さて、関係者の方が「荷物運搬用のエレベーターかと思っていた」と、頭を下げながら上の階に移動できるエレベーターのある場所を案内して下さいました。
 車いすを押し1階上に移動できるエレベーターの前に到着した時、関係者でも荷物運搬用のエレベーターかと思ったと言われた意味が分かりました。
 それはエレベーターが古いのではなく、その場所はビルの中心にあるにも関わらず、入り組んだ通路を通りエレベーター前に行けるようになっていたのです。有り体に言えば、そのエレベーターは分からないように置かれていたと言うように感じました。もちろん看板はあります。しかし私には、知ってみれば「あらあった」と言う看板でしかないと思われました。
 この時の私の気持ちは、不自由だと感じている人に合わせることはみんなにも住みやすいことであり、それは決してデザインを損ねるものでもないと学んできましたし、それを信じて活動をしてきましたから、華やかな街には不自由さを感じる人には合わせない配慮のなさがこうもあるのかと腹立たしさを覚えました。

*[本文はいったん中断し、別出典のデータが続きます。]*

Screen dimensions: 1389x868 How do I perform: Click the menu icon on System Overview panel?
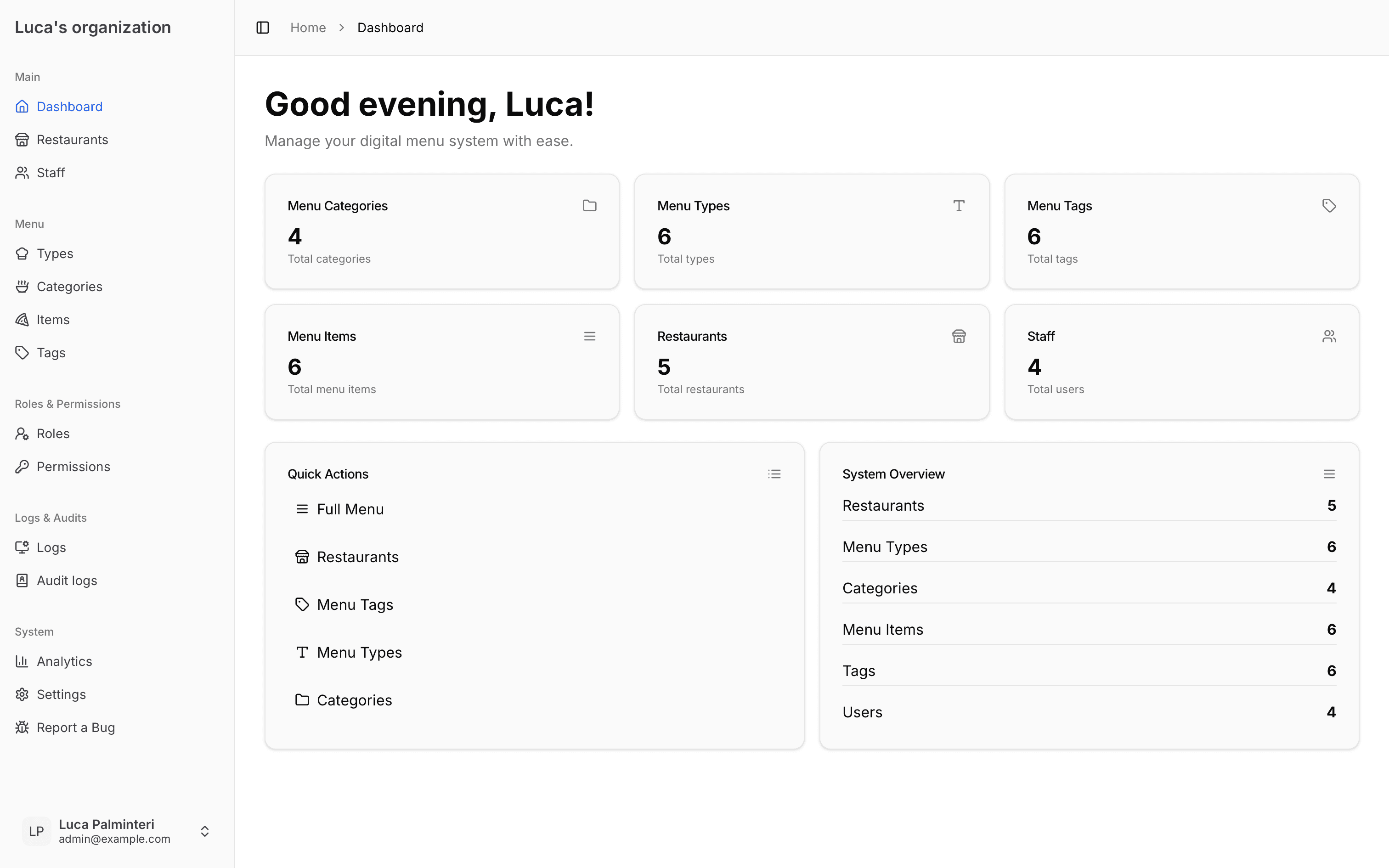point(1329,473)
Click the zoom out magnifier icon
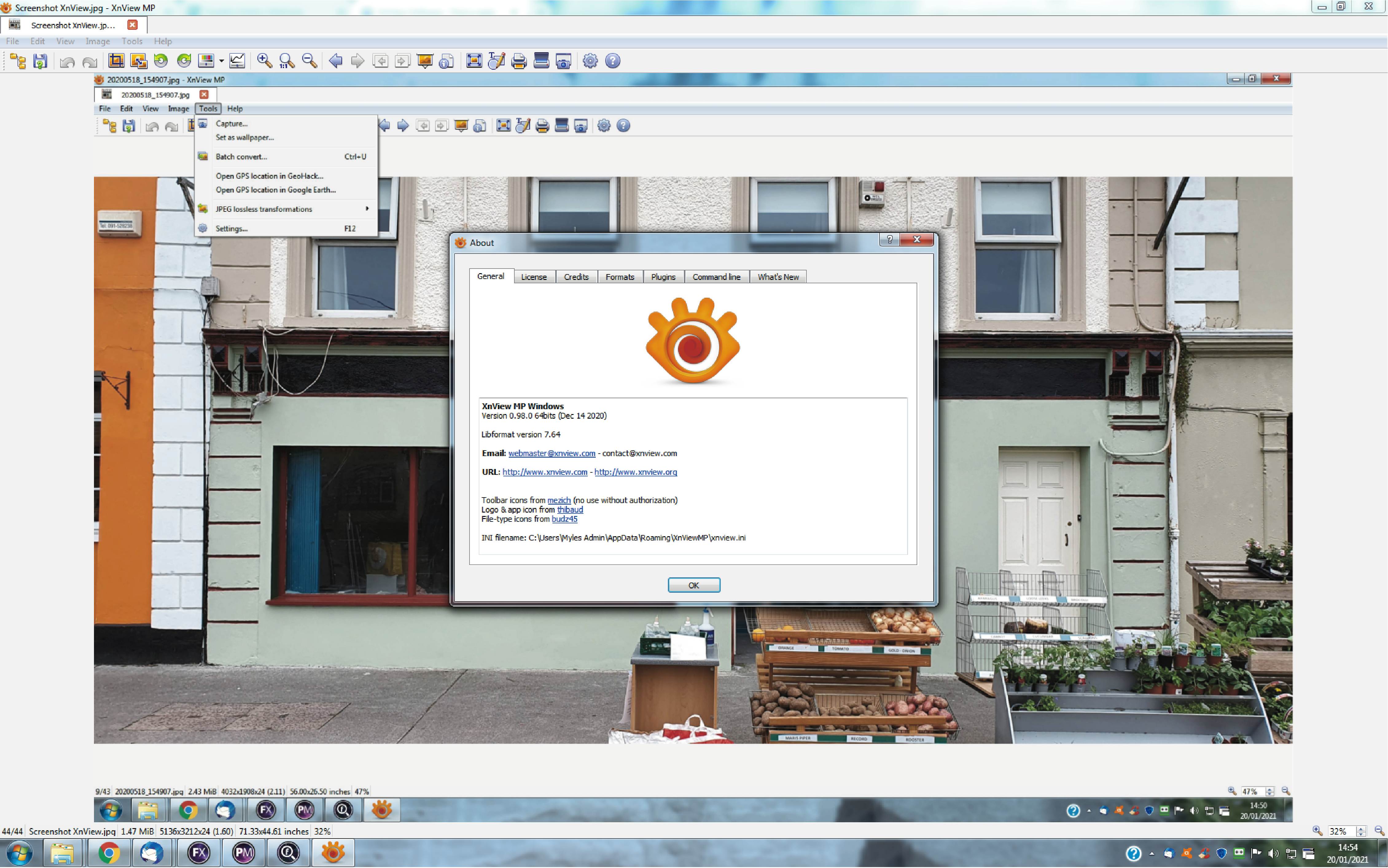Screen dimensions: 1388x868 pos(310,61)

 同時に、知っているビルだと考えていた自分は、一体これまで何を見ていたのだろうか…と思い、当事者になってみないと、見ていても見ていないということを、たった1階上の階ながらこうも遠い上階を恨めしく見ながら、右往左往と車いすを押しながら考えておりました。

 約束時間には大幅に遅刻したものの、その後の会食の話題はこのことで大いに盛り上がり食が進みました。

今私は、みんなが住みよいユニバーサルデザインのまちづくりの活動を通し、心に留めている言葉があります。
 “情けは人のためならず”
 “折り合い”
 です。
 街はいろいろな人が住んでいるために、折り合いを付けながら暮らしています。そして個人が“一寸譲る”ことで全体が得し、それがまた個人にも得になるということを一人でも多くの人が実感して欲しいと思いつつ、今年も活動に精を出したいと思いました。